Skip to content

Conversation

ByronHsu
Copy link
Collaborator

@ByronHsu ByronHsu commented Nov 25, 2024

Motivation

Prob based LB can disturb cache aware when the load is actually balanced. Switching to threshold based LB can help improve the cache hit rate and also makes the behavior more deterministic.

Modifications

  1. bench_serving: for generated shared prefix dataset, Remove argument-based data caching and use auto caching with the key as the dataset params, so users don't have to manually configure the arguments
  2. Shortest queue load balancing is triggered when the load is imbalanced.
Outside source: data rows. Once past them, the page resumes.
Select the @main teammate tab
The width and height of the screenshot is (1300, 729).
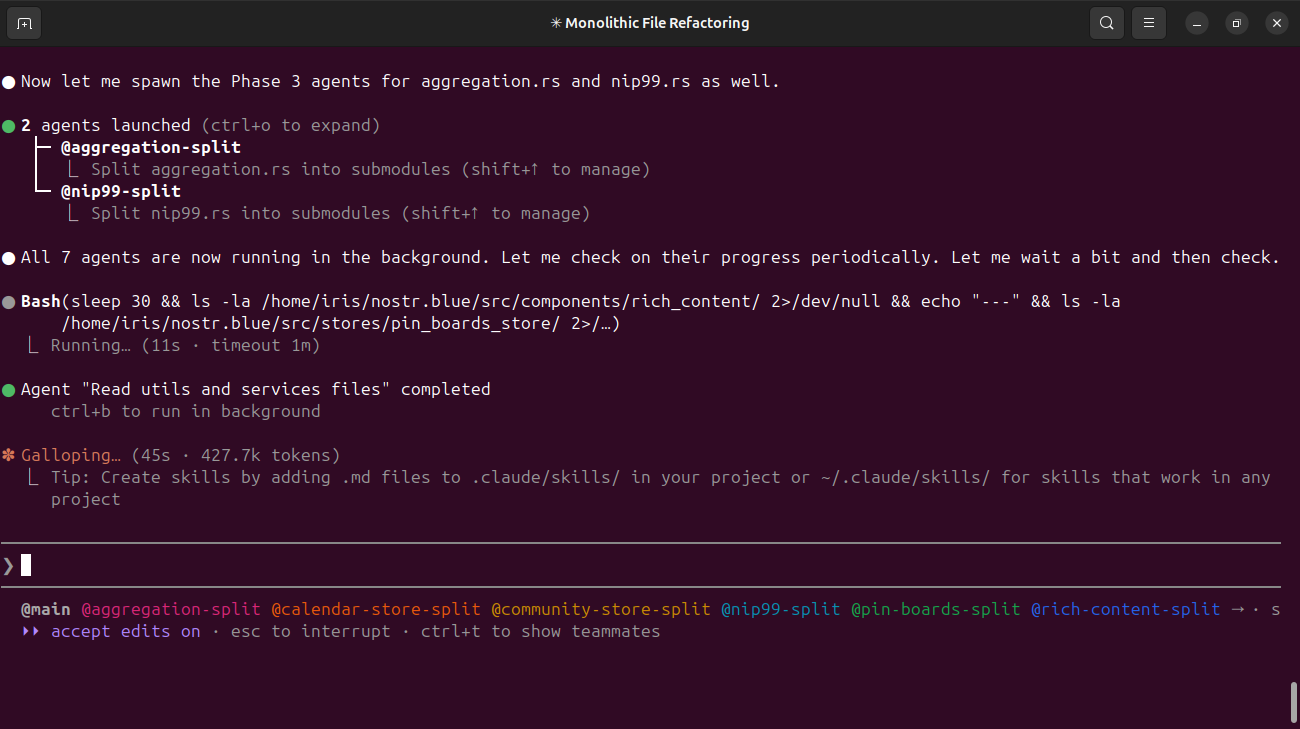pos(45,609)
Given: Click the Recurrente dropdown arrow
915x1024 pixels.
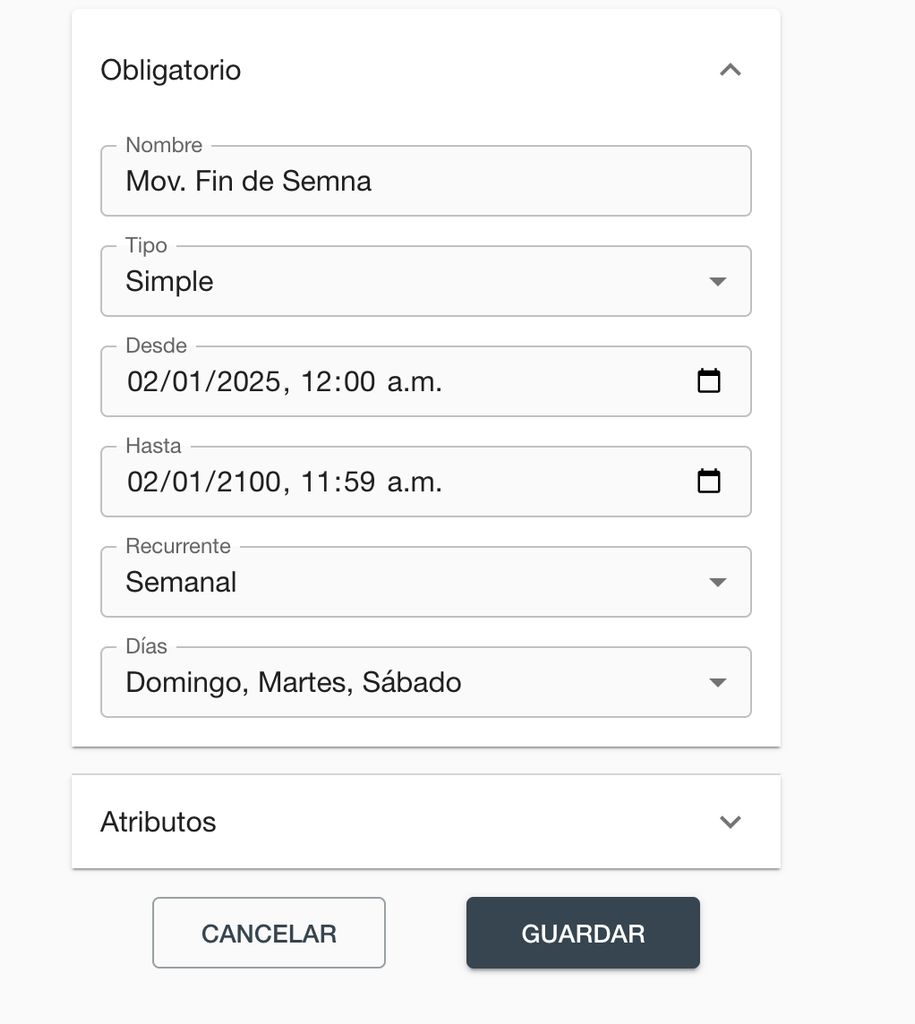Looking at the screenshot, I should click(x=717, y=582).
The imbalanced is defined as (max_load - min_load) > abs_threshold AND max_load > min_load * rel_threshold. By default it only uses abs_threshold, and rel_threshold was set to a very small value.

Benchmark

Benchmark Results

TLDR: the perf is on par with v1 on perfectly divided and low hit rate cases. In one long sys prompt case, it can outperform original RR DP, while it is slower than v1 because one worker will have "abs_threshold" more requests.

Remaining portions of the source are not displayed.